* GIVEN RECORDS:
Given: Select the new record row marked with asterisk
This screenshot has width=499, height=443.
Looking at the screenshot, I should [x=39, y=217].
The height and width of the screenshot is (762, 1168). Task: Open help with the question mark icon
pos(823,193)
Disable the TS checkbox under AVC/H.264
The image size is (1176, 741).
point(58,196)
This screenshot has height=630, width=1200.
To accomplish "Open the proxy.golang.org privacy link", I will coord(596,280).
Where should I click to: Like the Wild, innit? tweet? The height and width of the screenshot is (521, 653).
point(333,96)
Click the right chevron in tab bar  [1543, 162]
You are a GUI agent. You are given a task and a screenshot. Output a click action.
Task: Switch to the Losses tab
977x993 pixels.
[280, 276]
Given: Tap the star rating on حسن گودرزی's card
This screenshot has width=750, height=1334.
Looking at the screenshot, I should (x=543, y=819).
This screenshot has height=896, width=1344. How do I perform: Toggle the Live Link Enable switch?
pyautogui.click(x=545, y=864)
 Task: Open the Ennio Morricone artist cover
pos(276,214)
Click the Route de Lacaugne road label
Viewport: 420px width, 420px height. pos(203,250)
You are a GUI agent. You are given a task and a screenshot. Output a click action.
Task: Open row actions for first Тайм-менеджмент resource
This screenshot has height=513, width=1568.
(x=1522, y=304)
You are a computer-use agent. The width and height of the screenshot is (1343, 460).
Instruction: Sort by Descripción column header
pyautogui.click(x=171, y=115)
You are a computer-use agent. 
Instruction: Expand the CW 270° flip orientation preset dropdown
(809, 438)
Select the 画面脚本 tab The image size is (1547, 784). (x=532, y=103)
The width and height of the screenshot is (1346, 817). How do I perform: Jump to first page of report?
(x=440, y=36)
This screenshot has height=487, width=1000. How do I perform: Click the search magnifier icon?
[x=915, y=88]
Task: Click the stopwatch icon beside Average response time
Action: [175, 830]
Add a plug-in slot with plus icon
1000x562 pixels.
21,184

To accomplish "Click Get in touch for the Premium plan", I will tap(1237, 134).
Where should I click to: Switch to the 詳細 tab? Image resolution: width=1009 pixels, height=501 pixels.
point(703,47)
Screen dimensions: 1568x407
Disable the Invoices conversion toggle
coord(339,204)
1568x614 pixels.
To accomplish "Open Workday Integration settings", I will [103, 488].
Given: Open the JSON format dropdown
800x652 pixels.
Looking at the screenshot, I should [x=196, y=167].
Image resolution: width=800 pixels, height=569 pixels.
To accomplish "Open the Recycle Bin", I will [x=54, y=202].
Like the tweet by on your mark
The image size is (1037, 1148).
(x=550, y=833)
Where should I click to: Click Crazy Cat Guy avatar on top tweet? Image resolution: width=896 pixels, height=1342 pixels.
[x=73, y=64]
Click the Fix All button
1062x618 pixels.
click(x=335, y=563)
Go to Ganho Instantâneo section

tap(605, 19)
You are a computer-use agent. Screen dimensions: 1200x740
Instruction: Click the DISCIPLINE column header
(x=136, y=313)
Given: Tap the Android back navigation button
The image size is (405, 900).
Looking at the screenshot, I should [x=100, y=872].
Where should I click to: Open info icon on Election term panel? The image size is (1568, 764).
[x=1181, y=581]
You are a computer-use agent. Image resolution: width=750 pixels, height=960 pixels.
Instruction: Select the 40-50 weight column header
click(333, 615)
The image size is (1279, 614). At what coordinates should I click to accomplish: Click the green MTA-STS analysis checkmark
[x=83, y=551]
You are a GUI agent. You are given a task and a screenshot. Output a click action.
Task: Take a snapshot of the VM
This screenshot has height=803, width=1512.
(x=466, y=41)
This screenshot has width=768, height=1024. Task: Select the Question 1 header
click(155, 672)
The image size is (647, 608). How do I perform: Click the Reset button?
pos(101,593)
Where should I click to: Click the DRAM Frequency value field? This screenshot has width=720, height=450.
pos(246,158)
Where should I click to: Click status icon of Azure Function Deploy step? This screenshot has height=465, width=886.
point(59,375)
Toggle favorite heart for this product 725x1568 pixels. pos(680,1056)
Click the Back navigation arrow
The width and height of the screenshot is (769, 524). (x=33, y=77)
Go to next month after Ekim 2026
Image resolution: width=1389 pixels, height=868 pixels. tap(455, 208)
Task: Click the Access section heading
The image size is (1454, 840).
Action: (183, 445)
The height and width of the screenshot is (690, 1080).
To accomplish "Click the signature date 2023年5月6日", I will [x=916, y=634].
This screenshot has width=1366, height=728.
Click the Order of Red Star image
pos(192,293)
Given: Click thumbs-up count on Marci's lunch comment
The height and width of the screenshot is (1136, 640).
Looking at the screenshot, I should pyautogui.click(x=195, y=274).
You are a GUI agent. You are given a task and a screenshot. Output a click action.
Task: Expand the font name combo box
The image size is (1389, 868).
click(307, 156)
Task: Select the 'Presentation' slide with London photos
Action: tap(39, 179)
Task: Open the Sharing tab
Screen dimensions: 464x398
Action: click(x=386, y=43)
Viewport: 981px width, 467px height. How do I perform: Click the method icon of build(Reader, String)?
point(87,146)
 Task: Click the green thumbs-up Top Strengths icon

* ASSIGNED TASK:
For the material above, reproduce exactly the lines from the line with "Toggle favorite heart" to the line with "Task: Open the Sharing tab", inclusive, and exclude all others.

* RESULT:
Toggle favorite heart for this product 725x1568 pixels. pos(680,1056)
Click the Back navigation arrow
The width and height of the screenshot is (769, 524). (x=33, y=77)
Go to next month after Ekim 2026
Image resolution: width=1389 pixels, height=868 pixels. tap(455, 208)
Task: Click the Access section heading
The image size is (1454, 840).
Action: (183, 445)
The height and width of the screenshot is (690, 1080).
To accomplish "Click the signature date 2023年5月6日", I will [x=916, y=634].
This screenshot has width=1366, height=728.
Click the Order of Red Star image
pos(192,293)
Given: Click thumbs-up count on Marci's lunch comment
The height and width of the screenshot is (1136, 640).
Looking at the screenshot, I should pyautogui.click(x=195, y=274).
You are a GUI agent. You are given a task and a screenshot. Output a click action.
Task: Expand the font name combo box
The image size is (1389, 868).
click(307, 156)
Task: Select the 'Presentation' slide with London photos
Action: tap(39, 179)
Task: Open the Sharing tab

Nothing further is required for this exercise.